* What you should do
Lines of the material that include the string "computer" should be returned.

* Records to process

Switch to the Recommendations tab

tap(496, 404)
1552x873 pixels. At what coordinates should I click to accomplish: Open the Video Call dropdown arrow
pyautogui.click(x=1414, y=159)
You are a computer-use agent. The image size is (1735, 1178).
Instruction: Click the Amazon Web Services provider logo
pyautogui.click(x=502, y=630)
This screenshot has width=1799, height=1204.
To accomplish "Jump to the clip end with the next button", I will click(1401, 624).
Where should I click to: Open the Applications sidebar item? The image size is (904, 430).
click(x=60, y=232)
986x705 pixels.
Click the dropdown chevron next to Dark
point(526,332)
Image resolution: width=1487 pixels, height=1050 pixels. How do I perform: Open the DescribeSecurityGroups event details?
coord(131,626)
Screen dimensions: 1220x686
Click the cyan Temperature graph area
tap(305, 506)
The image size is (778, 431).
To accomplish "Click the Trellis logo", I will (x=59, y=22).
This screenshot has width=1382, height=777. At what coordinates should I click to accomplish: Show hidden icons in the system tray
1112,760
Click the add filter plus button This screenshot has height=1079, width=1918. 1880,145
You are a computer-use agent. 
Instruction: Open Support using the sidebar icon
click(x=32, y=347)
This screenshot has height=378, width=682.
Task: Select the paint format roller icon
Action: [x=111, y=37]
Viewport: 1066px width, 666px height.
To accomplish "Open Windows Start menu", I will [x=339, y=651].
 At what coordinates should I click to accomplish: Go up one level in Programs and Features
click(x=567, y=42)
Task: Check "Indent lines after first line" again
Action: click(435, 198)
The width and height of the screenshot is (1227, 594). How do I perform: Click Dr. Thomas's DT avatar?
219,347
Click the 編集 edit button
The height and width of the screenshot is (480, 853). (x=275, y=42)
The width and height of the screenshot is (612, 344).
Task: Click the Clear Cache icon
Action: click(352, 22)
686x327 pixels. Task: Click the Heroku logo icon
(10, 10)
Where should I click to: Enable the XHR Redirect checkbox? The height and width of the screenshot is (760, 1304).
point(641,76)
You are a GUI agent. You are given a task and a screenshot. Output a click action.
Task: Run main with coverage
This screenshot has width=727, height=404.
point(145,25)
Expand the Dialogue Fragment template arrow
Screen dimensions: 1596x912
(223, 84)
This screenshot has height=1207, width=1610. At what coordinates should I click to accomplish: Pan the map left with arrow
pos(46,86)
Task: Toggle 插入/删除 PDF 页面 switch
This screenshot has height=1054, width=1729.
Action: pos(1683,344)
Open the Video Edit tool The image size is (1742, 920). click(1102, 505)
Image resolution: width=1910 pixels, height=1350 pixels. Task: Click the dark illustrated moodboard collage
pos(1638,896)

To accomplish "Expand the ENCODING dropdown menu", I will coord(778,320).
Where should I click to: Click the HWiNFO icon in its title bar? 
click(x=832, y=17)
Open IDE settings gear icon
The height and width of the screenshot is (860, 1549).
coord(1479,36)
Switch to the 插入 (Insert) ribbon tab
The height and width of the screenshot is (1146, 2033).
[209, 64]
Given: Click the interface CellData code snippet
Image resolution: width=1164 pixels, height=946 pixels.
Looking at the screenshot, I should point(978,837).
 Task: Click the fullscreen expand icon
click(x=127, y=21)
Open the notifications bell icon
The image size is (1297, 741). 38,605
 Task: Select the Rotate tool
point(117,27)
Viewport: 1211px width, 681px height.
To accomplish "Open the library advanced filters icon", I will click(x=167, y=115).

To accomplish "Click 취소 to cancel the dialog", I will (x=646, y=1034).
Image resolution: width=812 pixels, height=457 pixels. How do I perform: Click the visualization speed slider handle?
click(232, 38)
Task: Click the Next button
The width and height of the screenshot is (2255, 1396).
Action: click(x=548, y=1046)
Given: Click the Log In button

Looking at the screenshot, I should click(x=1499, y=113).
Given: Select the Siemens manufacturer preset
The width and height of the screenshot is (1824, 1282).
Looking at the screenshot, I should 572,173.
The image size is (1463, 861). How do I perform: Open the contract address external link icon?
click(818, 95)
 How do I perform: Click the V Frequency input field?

* Response for this exercise
You are a computer-use agent. The image size is (1735, 1178).
You are a computer-use agent. 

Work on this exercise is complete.